Hacker News new | ask | show | jobs
by lolinder 534 days ago
Heck, I'm willing to pay $3000 for one of these to get a good model that runs my requests locally. It's probably just my stupid ape brain trying to do finance, but I'm infinitely more likely to run dumb experiments with LLMs on hardware I own than I am while paying per token (to the point where I currently spend way more time with small local llamas than with Claude), and even though I don't do anything sensitive I'm still leery of shipping all my data to one of these companies.

This isn't competing with cloud, it's competing with Mac Minis and beefy GPUs. And $3000 is a very attractive price point in that market.

2 comments

Have you been to the localLlama subreddit? It’s a great resource for running models locally. It’s what got me started.

https://www.reddit.com/r/LocalLLaMA/

Yep!
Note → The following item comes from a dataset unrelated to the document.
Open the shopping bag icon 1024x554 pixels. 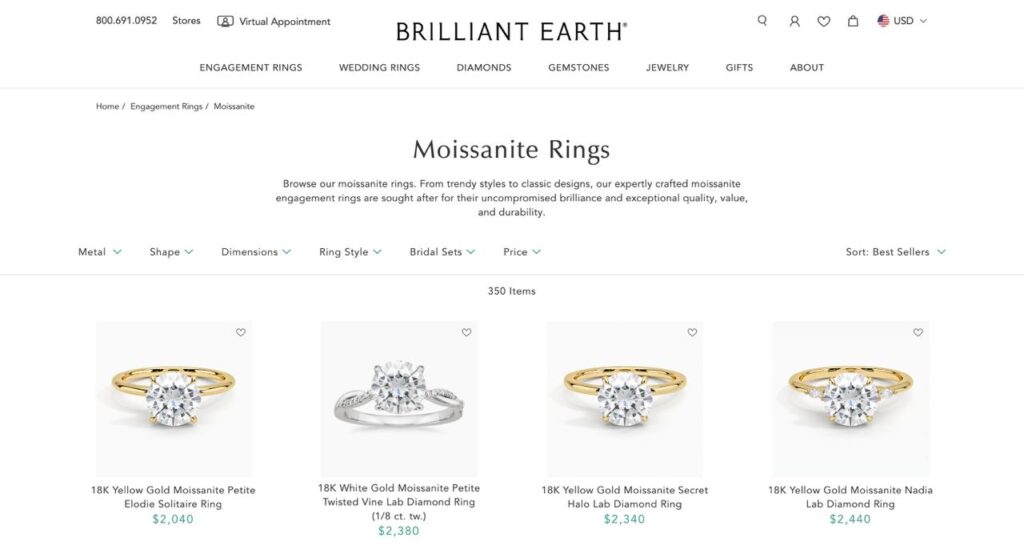point(853,21)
I don't spend much time there because I got pretty comfortable with llama before that subreddit really got started, but it's definitely turned up some helpful answers about parameter tuning from time to time!
I'm pretty frugal, but my first thought is to get two to run 405B models. Building out 128GB of VRAM isn't easy, and will likely cost twice this.
You can get a M4 Max MBP with 128GB for $1k less than two of these single-use devices.
These are 128GB each. Also, Nvidias inference speed is much higher than Apple's.

I do appreciate that my MBP can run models though!

I read the Nvidia units are 250 Tflops vs the M4 Pro 27 Tflops. If they perform as advertised i'm in for two.
Don't these devices provide 128GB each? So you'd need to price in two Macs to be a fair comparison to two Digits.
But then you have to use macOS.